### SOURCE DATA
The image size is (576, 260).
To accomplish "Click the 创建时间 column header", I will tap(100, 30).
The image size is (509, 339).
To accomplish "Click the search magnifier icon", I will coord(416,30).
* * *
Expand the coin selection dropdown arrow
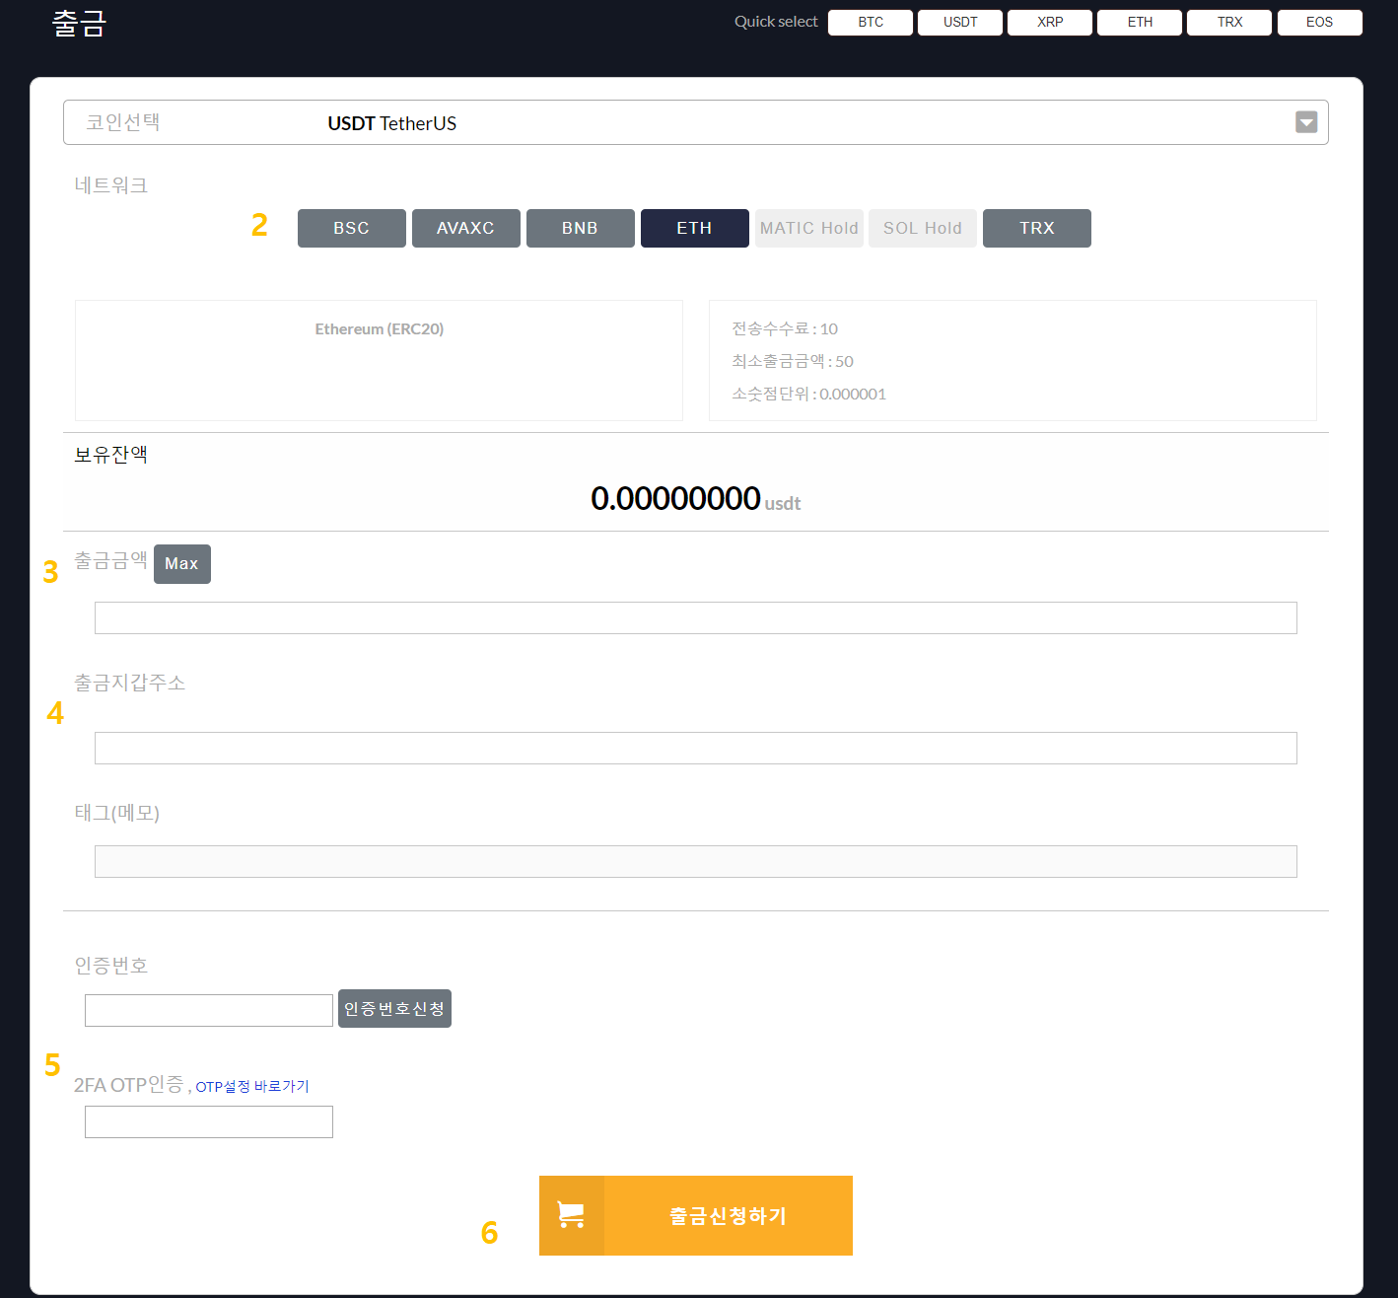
...
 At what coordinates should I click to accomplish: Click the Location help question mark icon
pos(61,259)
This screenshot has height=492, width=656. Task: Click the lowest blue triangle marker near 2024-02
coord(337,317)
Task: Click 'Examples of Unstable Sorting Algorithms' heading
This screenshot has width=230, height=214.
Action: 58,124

### EXERCISE INSTRUCTIONS
Please count how many lines of the records include "image", giving the number and nothing else.

### ANSWER TO THE PROBLEM
2